*** SUPPLIED MATERIAL Section Begins ***

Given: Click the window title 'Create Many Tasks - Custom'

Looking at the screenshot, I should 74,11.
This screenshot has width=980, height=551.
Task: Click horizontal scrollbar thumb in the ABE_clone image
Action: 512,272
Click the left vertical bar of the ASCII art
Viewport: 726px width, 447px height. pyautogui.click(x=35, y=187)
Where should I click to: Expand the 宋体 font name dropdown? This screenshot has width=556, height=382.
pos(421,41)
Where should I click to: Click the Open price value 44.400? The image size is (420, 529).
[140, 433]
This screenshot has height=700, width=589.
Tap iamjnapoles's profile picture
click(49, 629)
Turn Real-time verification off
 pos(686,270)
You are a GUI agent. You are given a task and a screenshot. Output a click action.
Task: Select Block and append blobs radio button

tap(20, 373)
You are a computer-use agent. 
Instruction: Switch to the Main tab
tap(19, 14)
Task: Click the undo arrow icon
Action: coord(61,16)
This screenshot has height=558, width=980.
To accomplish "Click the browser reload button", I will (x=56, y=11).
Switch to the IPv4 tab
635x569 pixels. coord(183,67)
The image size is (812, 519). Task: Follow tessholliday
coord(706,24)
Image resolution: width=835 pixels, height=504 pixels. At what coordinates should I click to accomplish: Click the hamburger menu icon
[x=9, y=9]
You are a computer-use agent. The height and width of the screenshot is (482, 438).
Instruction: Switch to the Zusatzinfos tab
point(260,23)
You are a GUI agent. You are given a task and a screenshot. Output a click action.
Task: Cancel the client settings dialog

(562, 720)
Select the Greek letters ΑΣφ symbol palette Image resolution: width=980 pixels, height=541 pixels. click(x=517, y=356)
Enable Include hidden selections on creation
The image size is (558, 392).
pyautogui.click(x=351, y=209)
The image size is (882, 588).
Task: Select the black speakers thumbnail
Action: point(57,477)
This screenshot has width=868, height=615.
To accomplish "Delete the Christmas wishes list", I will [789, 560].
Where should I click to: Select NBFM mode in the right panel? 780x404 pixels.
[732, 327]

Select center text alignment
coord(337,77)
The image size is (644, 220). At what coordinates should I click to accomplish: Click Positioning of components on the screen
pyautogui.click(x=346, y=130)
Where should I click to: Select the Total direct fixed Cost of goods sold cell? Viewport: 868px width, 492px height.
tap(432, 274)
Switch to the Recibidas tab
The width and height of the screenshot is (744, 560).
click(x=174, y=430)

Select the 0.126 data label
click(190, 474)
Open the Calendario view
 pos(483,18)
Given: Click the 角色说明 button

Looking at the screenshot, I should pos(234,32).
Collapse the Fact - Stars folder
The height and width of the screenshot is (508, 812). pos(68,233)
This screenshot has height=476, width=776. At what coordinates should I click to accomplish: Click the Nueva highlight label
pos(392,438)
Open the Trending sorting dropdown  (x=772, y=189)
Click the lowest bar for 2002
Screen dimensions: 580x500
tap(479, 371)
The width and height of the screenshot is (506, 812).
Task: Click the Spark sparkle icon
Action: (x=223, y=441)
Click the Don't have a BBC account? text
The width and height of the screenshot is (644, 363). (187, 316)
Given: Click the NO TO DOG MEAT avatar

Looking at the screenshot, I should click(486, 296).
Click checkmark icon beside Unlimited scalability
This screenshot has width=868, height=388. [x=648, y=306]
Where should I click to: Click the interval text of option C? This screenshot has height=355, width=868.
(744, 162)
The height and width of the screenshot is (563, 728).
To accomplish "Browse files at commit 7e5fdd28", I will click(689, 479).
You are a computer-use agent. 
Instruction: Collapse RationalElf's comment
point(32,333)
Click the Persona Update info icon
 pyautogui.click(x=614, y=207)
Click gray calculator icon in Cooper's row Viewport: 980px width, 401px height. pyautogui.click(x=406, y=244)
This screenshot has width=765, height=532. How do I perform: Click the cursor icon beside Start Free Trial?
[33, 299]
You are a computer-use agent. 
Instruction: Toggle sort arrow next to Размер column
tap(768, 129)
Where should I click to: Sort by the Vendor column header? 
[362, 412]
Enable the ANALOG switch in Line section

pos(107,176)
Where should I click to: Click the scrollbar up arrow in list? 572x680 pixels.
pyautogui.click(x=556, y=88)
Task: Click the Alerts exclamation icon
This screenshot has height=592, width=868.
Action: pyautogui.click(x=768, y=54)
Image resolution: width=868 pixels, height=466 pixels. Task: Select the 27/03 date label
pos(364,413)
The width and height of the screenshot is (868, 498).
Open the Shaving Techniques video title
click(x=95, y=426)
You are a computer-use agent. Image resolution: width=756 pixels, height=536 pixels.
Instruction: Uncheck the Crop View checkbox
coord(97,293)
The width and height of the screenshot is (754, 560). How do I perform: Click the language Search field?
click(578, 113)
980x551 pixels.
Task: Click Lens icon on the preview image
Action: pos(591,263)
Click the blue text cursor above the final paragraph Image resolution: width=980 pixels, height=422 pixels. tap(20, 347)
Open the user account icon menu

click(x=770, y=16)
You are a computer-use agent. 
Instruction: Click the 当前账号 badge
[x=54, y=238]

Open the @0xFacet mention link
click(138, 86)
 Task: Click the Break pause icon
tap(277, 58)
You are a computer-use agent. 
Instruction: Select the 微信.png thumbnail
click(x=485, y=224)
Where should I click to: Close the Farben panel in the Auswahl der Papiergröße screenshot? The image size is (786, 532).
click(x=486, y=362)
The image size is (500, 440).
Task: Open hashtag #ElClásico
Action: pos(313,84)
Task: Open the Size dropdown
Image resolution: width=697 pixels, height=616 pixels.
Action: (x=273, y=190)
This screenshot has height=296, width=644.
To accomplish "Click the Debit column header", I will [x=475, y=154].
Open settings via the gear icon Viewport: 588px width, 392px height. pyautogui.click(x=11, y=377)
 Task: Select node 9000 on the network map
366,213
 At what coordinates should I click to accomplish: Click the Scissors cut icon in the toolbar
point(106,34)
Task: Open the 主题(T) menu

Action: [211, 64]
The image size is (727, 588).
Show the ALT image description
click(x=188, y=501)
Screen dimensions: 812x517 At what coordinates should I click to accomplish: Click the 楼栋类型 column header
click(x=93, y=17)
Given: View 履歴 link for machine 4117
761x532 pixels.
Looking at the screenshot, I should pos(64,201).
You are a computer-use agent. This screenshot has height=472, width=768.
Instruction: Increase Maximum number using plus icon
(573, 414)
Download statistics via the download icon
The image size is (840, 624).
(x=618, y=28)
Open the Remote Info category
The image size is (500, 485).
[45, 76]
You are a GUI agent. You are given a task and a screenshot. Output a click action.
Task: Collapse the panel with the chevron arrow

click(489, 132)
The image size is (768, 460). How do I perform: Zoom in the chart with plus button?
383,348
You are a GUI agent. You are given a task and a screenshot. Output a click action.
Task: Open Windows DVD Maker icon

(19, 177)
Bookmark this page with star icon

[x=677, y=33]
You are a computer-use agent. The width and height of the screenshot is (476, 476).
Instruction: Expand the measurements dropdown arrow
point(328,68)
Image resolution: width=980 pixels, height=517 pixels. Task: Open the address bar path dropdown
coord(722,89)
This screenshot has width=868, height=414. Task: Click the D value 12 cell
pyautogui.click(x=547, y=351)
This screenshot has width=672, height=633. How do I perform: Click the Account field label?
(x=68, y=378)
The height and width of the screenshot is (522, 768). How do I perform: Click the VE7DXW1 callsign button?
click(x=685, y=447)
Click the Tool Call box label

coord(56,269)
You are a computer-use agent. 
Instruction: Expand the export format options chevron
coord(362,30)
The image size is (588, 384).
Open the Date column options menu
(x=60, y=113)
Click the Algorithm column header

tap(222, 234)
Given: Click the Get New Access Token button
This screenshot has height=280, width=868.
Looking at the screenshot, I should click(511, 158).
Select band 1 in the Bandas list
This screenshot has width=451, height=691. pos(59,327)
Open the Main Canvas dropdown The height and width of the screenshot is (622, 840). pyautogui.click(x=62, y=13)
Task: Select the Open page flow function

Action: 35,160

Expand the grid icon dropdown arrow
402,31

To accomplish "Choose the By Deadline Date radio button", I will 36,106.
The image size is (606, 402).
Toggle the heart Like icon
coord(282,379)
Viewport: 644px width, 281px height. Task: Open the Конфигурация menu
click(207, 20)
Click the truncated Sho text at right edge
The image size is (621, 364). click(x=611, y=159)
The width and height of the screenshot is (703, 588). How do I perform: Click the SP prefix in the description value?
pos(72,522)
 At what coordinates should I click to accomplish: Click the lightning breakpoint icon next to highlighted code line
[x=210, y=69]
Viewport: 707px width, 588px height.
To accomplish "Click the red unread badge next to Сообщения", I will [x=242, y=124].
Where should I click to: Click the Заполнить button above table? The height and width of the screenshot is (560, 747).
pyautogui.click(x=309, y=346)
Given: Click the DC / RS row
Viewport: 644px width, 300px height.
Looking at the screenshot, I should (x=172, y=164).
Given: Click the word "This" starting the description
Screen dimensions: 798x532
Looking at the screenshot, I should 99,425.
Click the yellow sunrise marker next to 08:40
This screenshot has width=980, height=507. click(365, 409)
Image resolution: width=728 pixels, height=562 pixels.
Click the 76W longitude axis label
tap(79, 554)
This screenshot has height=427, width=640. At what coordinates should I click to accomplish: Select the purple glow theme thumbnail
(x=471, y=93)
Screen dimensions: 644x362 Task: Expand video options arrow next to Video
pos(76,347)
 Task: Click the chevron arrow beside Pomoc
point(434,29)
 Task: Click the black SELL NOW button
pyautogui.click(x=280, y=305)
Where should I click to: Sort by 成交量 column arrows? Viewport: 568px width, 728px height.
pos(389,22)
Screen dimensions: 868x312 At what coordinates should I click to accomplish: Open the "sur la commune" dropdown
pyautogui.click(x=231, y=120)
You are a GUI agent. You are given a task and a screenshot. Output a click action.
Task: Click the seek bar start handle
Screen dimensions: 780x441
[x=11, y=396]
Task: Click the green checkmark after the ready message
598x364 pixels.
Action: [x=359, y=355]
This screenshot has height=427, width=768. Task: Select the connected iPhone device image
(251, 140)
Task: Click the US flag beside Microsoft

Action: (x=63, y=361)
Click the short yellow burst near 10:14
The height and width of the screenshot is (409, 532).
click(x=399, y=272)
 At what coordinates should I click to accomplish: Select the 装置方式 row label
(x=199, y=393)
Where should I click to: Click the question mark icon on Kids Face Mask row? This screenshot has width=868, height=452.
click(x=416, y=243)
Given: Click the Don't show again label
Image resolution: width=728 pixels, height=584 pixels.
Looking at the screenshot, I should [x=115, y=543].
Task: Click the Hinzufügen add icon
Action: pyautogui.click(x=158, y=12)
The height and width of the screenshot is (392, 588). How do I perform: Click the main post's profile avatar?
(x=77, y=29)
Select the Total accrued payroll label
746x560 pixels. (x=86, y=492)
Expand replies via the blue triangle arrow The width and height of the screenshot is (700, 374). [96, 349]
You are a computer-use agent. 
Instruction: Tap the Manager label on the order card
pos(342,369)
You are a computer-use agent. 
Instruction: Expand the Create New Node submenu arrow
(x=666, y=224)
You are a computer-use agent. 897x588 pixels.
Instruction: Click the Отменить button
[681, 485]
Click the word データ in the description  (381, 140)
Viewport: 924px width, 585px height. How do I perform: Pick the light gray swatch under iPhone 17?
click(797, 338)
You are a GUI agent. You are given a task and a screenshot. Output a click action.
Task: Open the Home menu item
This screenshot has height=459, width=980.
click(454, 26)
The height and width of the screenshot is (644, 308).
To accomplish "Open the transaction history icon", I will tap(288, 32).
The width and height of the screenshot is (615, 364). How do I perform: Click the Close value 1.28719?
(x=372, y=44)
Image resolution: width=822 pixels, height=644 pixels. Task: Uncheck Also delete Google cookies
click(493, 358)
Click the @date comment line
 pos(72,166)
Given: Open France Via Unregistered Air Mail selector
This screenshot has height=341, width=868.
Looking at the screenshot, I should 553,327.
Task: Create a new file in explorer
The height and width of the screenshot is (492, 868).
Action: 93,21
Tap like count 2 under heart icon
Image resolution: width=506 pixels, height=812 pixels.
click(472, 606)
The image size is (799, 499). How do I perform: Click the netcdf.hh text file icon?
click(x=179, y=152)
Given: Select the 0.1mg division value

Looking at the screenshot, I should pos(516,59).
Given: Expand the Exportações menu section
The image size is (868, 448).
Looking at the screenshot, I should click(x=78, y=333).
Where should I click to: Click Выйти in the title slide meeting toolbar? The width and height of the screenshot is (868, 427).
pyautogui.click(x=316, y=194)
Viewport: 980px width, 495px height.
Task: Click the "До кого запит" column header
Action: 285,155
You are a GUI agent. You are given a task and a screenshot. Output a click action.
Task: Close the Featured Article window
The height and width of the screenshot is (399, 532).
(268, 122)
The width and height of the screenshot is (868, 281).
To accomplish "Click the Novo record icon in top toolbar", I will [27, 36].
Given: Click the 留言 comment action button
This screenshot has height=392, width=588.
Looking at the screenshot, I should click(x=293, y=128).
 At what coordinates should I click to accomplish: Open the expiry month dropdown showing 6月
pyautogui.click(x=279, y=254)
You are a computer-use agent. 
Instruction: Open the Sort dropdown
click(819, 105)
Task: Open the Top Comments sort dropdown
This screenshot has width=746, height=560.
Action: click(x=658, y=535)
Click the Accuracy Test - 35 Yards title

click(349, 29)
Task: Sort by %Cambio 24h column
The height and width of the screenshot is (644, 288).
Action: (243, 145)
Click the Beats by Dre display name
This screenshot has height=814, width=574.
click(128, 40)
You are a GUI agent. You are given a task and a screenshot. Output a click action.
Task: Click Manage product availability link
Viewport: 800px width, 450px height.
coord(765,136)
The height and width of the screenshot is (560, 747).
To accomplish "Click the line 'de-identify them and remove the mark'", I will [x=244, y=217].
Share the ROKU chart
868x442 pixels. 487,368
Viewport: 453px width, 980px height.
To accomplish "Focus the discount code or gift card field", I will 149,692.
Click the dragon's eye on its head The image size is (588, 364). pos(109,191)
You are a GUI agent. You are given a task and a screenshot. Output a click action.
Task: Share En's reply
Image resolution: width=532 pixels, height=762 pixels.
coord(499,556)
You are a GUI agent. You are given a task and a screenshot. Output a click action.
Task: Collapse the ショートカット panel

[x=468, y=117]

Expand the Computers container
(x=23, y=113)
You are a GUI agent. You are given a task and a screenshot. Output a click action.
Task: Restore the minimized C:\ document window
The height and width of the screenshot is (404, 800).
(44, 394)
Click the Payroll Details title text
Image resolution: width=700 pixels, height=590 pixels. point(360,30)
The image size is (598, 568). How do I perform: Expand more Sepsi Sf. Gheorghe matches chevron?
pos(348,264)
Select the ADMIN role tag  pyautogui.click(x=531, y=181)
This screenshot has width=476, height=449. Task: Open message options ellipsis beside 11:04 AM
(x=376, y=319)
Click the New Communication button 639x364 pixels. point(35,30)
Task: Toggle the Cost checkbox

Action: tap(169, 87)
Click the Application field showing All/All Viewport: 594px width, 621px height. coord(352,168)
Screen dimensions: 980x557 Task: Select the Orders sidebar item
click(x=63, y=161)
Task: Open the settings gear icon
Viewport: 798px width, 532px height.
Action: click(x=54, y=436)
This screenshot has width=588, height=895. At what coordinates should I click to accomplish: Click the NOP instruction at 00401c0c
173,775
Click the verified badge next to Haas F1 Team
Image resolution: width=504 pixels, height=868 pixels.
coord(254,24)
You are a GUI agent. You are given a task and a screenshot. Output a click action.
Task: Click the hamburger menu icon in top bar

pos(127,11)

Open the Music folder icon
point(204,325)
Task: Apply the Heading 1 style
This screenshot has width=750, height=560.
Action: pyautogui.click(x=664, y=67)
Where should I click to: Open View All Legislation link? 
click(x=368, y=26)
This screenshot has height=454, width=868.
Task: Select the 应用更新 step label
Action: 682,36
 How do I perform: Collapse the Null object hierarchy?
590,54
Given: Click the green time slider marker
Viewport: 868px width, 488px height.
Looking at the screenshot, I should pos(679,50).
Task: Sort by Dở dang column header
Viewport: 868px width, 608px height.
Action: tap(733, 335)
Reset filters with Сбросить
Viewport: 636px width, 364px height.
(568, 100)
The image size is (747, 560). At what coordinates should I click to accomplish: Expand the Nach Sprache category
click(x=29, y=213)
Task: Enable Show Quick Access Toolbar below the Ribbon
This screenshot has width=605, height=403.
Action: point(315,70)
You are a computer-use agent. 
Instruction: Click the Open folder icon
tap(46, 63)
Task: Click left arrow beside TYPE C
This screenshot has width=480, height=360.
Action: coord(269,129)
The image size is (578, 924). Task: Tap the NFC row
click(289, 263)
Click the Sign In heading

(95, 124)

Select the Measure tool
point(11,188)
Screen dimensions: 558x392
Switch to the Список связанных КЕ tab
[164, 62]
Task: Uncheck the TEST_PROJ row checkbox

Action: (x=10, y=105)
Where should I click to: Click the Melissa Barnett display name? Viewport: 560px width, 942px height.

*** SUPPLIED MATERIAL Section Ends ***

EXERCISE. Please reproduce exactly the lines in the listing above from the one containing "装置方式 row label" through the one containing "Given: Click the Don't show again label", both included, and nothing more.

RESULT BELOW.
 At what coordinates should I click to accomplish: Select the 装置方式 row label
(x=199, y=393)
Where should I click to: Click the question mark icon on Kids Face Mask row? This screenshot has width=868, height=452.
click(x=416, y=243)
Given: Click the Don't show again label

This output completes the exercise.